- **WHAT IS NEEDED**: Copy exactly the lines of the material below that run from the one containing "Share page via" through the one containing "You are a computer-use agent.". Copy no other lines.

§

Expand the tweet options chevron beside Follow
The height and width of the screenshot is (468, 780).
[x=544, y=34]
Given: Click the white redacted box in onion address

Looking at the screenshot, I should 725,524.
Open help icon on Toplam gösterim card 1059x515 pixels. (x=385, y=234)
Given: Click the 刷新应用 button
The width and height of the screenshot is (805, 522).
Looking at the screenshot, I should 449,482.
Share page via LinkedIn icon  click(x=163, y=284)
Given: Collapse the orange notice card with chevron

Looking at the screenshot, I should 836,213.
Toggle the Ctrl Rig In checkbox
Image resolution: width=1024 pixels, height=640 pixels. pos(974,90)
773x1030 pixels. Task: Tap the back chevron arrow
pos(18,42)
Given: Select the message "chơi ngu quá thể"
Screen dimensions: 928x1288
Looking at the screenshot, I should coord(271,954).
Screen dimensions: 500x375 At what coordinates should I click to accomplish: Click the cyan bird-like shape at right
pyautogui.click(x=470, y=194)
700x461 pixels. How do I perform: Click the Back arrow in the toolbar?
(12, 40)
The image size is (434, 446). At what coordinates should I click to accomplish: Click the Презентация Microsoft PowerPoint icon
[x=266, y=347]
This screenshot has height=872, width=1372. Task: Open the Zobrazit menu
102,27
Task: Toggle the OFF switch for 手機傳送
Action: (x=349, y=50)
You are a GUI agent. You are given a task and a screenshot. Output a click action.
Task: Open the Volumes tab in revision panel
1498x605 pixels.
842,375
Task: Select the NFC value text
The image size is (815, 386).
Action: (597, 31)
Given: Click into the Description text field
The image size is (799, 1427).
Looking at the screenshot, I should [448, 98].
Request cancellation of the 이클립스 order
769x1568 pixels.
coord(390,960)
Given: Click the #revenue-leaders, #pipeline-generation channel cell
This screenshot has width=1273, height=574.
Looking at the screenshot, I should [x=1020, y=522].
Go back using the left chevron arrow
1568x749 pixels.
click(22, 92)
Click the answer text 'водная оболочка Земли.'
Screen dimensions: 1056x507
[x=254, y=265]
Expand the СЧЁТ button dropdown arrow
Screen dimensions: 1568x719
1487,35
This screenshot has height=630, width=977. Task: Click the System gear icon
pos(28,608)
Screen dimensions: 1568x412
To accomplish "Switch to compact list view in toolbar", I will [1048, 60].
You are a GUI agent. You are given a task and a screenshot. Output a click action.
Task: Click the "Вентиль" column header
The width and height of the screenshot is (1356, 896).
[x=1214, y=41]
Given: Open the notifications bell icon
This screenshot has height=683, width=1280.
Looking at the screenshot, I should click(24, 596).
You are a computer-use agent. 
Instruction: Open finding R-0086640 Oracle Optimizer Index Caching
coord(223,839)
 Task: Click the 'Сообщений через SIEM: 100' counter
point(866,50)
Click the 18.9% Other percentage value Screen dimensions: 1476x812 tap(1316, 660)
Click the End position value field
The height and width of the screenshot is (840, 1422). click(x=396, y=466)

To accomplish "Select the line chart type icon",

§

- **TASK ANSWER**:
Share page via LinkedIn icon  click(x=163, y=284)
Given: Collapse the orange notice card with chevron

Looking at the screenshot, I should 836,213.
Toggle the Ctrl Rig In checkbox
Image resolution: width=1024 pixels, height=640 pixels. pos(974,90)
773x1030 pixels. Task: Tap the back chevron arrow
pos(18,42)
Given: Select the message "chơi ngu quá thể"
Screen dimensions: 928x1288
Looking at the screenshot, I should coord(271,954).
Screen dimensions: 500x375 At what coordinates should I click to accomplish: Click the cyan bird-like shape at right
pyautogui.click(x=470, y=194)
700x461 pixels. How do I perform: Click the Back arrow in the toolbar?
(12, 40)
The image size is (434, 446). At what coordinates should I click to accomplish: Click the Презентация Microsoft PowerPoint icon
[x=266, y=347]
This screenshot has height=872, width=1372. Task: Open the Zobrazit menu
102,27
Task: Toggle the OFF switch for 手機傳送
Action: (x=349, y=50)
You are a GUI agent. You are given a task and a screenshot. Output a click action.
Task: Open the Volumes tab in revision panel
1498x605 pixels.
842,375
Task: Select the NFC value text
The image size is (815, 386).
Action: (597, 31)
Given: Click into the Description text field
The image size is (799, 1427).
Looking at the screenshot, I should [448, 98].
Request cancellation of the 이클립스 order
769x1568 pixels.
coord(390,960)
Given: Click the #revenue-leaders, #pipeline-generation channel cell
This screenshot has width=1273, height=574.
Looking at the screenshot, I should [x=1020, y=522].
Go back using the left chevron arrow
1568x749 pixels.
click(22, 92)
Click the answer text 'водная оболочка Земли.'
Screen dimensions: 1056x507
[x=254, y=265]
Expand the СЧЁТ button dropdown arrow
Screen dimensions: 1568x719
1487,35
This screenshot has height=630, width=977. Task: Click the System gear icon
pos(28,608)
Screen dimensions: 1568x412
To accomplish "Switch to compact list view in toolbar", I will [1048, 60].
You are a GUI agent. You are given a task and a screenshot. Output a click action.
Task: Click the "Вентиль" column header
The width and height of the screenshot is (1356, 896).
[x=1214, y=41]
Given: Open the notifications bell icon
This screenshot has height=683, width=1280.
Looking at the screenshot, I should click(24, 596).
You are a computer-use agent. 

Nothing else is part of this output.